Cycling however does make me feel better. Yesterday I was
feeling horrible, all blah and unable to stop thinking, and I was in tears at the time I needed to leave the house and get to work; so I took the trike instead of the bus, and it cleared my head. When you're cycling anywhere you have to stay at least semi-focused to keep the creature pointing in the right direction and doing what it's supposed to, and if you're on the road you have to stay really quite focused to stop yourself being killed. But at the same time, there are physical sensations that make you aware of your body: the wind rushing past you, the ache as muscles get used, the controlled adrenaline that keeps you going. I still can't get over how much faster cycling feels than walking or sitting on the bus - and I'm amazed to realise that's probably because I am going faster than most traffic in the town.

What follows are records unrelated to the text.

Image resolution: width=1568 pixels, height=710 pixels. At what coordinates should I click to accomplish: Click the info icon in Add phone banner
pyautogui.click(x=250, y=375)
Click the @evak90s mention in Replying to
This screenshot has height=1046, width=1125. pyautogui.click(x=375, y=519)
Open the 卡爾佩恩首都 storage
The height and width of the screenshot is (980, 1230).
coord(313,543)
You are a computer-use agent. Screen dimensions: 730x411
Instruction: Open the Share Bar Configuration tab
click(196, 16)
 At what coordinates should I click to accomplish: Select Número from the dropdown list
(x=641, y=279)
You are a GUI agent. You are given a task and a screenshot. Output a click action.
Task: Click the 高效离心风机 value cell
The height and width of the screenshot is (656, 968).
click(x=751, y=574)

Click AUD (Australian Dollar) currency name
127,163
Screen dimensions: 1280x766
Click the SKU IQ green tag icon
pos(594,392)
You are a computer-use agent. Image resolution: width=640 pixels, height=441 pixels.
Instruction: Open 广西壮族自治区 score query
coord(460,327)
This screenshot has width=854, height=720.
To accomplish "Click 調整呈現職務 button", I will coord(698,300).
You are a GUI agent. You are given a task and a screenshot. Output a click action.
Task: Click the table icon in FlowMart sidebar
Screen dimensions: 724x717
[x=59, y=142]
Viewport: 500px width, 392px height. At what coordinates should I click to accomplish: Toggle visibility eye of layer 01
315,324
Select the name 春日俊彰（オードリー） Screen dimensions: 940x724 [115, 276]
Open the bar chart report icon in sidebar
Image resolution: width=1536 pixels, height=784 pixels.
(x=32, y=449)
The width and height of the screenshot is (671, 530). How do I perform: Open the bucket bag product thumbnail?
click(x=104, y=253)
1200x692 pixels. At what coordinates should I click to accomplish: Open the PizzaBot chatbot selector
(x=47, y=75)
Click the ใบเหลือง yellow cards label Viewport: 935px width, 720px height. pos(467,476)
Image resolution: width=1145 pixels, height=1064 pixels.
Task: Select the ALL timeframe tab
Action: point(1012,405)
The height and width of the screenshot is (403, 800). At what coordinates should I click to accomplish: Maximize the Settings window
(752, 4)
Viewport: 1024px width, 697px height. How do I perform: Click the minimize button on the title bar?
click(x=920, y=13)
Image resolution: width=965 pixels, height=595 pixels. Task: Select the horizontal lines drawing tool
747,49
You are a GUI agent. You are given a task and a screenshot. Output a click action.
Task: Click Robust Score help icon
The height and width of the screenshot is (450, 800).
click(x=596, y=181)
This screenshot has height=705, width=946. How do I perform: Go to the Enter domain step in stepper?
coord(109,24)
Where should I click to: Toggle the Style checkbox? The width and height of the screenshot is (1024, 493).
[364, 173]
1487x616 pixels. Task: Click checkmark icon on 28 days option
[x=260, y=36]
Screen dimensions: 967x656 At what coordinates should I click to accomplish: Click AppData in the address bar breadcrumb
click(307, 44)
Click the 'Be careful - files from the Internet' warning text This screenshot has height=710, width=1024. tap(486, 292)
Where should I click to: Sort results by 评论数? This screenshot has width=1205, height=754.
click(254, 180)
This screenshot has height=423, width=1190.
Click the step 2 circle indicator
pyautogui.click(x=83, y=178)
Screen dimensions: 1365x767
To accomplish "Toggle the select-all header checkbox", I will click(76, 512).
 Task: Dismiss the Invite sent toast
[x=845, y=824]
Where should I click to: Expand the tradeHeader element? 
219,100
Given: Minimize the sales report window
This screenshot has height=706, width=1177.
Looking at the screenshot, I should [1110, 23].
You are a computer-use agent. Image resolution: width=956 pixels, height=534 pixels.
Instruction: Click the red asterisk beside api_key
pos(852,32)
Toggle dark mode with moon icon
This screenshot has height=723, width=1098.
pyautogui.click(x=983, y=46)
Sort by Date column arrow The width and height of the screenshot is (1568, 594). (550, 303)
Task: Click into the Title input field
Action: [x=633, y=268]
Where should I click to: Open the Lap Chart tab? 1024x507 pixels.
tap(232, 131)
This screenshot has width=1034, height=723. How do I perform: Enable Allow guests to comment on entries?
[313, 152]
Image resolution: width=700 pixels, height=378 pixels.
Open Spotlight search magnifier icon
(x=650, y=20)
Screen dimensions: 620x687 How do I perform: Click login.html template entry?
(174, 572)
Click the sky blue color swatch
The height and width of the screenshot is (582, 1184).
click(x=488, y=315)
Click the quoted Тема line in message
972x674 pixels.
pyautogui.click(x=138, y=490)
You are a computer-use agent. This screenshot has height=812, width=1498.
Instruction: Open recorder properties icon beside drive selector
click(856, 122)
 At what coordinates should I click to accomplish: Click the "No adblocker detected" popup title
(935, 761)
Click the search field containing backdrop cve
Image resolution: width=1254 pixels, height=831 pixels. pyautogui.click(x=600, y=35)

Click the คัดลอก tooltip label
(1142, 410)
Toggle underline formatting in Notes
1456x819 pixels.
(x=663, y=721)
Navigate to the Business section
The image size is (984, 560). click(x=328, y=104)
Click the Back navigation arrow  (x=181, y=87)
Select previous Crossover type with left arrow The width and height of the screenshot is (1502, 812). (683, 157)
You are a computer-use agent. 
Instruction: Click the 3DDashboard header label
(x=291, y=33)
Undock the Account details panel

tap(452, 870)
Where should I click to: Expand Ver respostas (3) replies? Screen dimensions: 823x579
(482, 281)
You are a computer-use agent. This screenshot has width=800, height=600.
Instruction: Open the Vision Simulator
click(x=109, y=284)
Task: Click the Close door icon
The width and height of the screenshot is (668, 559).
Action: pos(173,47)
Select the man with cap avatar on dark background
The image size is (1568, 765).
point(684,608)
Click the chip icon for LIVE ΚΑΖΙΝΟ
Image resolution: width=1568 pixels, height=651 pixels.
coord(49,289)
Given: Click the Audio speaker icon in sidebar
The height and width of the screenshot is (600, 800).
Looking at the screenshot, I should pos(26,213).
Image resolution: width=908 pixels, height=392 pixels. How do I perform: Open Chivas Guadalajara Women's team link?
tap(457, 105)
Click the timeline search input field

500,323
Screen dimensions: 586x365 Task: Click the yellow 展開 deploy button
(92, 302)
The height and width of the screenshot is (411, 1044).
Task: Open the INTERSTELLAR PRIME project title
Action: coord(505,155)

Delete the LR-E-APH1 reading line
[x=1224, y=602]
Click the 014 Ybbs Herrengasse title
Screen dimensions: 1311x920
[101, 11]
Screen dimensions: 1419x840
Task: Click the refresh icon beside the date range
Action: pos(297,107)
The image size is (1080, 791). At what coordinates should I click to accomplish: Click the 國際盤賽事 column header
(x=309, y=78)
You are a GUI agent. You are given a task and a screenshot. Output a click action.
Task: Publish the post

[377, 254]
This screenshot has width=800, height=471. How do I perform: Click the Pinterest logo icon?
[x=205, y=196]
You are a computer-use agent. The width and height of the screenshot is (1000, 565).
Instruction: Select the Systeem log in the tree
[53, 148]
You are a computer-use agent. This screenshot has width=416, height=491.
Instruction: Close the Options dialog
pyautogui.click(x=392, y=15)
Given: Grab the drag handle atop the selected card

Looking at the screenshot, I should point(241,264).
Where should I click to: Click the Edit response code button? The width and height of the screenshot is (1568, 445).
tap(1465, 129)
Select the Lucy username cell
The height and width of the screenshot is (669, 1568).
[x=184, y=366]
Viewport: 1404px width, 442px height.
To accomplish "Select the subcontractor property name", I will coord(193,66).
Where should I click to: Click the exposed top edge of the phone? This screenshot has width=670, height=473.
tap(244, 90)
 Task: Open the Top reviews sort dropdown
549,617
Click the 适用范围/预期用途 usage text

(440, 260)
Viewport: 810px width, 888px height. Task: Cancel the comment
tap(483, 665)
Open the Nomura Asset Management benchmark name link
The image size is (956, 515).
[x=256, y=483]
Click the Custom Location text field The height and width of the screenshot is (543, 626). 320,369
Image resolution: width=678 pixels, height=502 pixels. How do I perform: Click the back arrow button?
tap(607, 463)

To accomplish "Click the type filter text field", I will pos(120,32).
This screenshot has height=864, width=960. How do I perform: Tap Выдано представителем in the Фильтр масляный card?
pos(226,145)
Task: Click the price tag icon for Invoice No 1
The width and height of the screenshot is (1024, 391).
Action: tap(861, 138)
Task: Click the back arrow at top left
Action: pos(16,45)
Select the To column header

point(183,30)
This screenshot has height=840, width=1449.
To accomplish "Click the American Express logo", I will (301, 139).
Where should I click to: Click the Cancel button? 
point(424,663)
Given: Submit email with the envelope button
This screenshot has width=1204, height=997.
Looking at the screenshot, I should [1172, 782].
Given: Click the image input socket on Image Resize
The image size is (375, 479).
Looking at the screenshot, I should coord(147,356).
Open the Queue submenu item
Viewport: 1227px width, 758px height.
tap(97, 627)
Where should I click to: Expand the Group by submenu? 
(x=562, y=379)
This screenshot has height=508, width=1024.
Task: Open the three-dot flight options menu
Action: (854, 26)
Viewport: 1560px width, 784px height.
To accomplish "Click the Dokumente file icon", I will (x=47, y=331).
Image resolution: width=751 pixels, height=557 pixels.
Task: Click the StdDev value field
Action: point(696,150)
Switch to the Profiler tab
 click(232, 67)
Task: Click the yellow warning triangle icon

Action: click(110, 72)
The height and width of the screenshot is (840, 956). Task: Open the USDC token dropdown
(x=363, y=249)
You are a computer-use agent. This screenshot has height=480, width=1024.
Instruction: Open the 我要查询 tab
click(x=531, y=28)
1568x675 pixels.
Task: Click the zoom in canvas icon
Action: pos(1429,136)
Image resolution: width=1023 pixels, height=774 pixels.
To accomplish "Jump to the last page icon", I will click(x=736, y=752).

And when I get to wherever I'm going, I feel buzzy and awake, the way exercise is supposed to make you feel - unlike any other kind of exercise I've ever done before that's only ever left me exhausted. I hate the gym for the same reason that others love it - I'm not able to switch off my brain and just focus on the exercise, and if I try to think at the same time as exercising I get frustrated. Yoga makes me embarrassed because I can't do most of the exercises even with adaptations, and I'm too busy struggling to enjoy it. Whereas this is something that makes me feel good. And I'm amazed that I - crip me with the crap legs and back and lungs, who gets worn out walking to the end of the road [*] - got to wherever it is entirely under my own steam, and without being exhausted.
artremis told me about a nun who prays on her bicycle because it's the best place to meditate, and that makes sense to me.
[*] the Kingston end, not the Norbiton end.